Averaging of closely spaced points within a tolerance
Let's show how you can reduce the number of points on the graph, leaving only those that differ from the rest by some criterion.
Initial data
Let's use the function from the file peaks.jl, which will create a smooth surface with several protrusions in the range [-3.3], [-3.3]. Let's add some noise along the Z axis to the data. Now the point cloud no longer lies on one surface, but is scattered around it.
Pkg.add(["Statistics", "GroupSlices"])
gr( format=:png ) # Please note that all graphs are now within the scope of
# current working session, will be displayed in PNG
include( "$(@__DIR__)/peaks.jl" );
xy = rand(10000, 2) .* 6 .- 3;
z = peaks.( xy[:,1], xy[:,2] ) .+ 0.5 .- rand(10000,1);
A = [xy z]
scatter( A[:,1], A[:,2], A[:,3], camera=(45, 20), ms=2, markerstrokewidth=0.1, leg=false )
Restoring a smooth surface
Inside this point cloud, we will look for those points that could be combined according to the following criteria:
- the distance between the points does not exceed
tol. - we are not interested in the Z axis, we compare only X and Y.
tol = 0.33;
To identify identical areas, we will round up the original data set by rounding all the coordinates of each point to an integer, first multiplying by 1/tol.
aA = round.( (1/tol) .* A[:,1:2], digits=0);
Our matrix now consists of a large number of groups of vectors with identical values. How do we group them? It is possible to compare vectors element by element, but a shorter path.
This operation can be performed using the function groupslices from the library GroupSlices (if necessary, to set it, uncomment and execute the following cell):
# ]add GroupSlices
using GroupSlices
C = groupslices( aA, dims=1 );
Function groupslices for each row r of the matrix, returns the index *of the first encountered row identical to r.
Let's average the points in each subgroup.
using Statistics
avgA = [ mean( A[C .== c, :], dims=1) for c in unique( C ) ]

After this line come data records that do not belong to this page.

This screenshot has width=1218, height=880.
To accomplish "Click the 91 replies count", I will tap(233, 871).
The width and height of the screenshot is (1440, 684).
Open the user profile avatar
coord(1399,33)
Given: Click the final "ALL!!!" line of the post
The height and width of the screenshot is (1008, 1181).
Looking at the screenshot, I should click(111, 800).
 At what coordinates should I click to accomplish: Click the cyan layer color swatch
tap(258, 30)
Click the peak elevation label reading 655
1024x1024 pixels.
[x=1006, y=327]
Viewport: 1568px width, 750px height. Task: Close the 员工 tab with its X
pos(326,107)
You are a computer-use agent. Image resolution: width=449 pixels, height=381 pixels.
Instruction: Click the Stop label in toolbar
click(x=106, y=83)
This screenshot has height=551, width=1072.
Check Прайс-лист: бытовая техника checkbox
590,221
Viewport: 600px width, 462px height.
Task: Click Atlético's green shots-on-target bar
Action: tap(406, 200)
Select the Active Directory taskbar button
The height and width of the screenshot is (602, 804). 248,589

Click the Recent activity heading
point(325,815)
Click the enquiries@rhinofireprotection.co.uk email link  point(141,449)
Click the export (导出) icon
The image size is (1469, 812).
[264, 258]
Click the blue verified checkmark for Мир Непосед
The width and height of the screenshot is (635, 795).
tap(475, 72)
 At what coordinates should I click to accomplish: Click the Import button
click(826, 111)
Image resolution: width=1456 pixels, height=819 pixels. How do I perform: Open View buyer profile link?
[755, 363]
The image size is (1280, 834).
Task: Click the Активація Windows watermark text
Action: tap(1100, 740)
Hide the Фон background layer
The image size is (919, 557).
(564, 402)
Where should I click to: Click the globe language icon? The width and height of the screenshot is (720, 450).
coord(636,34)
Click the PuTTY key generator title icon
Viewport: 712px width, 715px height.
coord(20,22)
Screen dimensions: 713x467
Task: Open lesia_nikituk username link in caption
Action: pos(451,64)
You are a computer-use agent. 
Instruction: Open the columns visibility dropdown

avgA = vcat( avgA... ); # We have obtained a matrix of matrices; we will perform vertical concatenation of the lines
Now we can build a graph from the averaged points, noting for ourselves that although the data set has not become structured, we have got rid of the variability along the Z axis, preserving the general appearance of the source data.
scatter( A[:,1], A[:,2], A[:,3], camera=(45, 20), ms=2, markerstrokewidth=0.1, leg=false )
scatter!( avgA[:,1], avgA[:,2], avgA[:,3], color=:red, ms=3, legend=false )
Individual areas can be seen by coloring them as follows:
scatter( A[:,1], A[:,2], A[:,3], camera=(45, 20), ms=2, markerstrokewidth=0.1, leg=false, zcolor=C./maximum(C), c=:prism )
scatter!( avgA[:,1], avgA[:,2], avgA[:,3], color=:white, ms=3, legend=false, camera=(0,90) )
Conclusion
We filtered out the noisy function by selecting some unique points. In selecting them, we relied on the acceptable proximity between the reference points along the X and Y axes.